YOUR TASK
Reproduce the following data line for line, changing nothing.

GIVEN RECORDS
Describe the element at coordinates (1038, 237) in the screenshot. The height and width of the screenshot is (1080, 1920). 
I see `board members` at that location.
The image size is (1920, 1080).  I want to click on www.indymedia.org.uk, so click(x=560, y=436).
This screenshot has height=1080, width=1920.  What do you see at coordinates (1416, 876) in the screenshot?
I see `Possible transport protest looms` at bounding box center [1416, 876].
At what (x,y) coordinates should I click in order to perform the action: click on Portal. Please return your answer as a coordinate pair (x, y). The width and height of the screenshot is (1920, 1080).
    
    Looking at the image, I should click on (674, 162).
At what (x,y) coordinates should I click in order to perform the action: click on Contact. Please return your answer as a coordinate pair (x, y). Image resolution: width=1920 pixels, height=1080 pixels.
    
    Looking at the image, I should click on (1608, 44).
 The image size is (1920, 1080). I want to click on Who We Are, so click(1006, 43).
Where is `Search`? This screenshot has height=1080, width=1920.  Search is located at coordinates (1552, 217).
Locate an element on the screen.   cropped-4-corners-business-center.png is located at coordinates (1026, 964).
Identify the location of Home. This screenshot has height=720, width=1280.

PROBLEM SOLUTION
Describe the element at coordinates (1038, 237) in the screenshot. The height and width of the screenshot is (1080, 1920). 
I see `board members` at that location.
The image size is (1920, 1080).  I want to click on www.indymedia.org.uk, so click(x=560, y=436).
This screenshot has height=1080, width=1920.  What do you see at coordinates (1416, 876) in the screenshot?
I see `Possible transport protest looms` at bounding box center [1416, 876].
At what (x,y) coordinates should I click in order to perform the action: click on Portal. Please return your answer as a coordinate pair (x, y). The width and height of the screenshot is (1920, 1080).
    
    Looking at the image, I should click on (674, 162).
At what (x,y) coordinates should I click in order to perform the action: click on Contact. Please return your answer as a coordinate pair (x, y). Image resolution: width=1920 pixels, height=1080 pixels.
    
    Looking at the image, I should click on (1608, 44).
 The image size is (1920, 1080). I want to click on Who We Are, so click(1006, 43).
Where is `Search`? This screenshot has height=1080, width=1920.  Search is located at coordinates (1552, 217).
Locate an element on the screen.   cropped-4-corners-business-center.png is located at coordinates (1026, 964).
Identify the location of Home. This screenshot has height=720, width=1280.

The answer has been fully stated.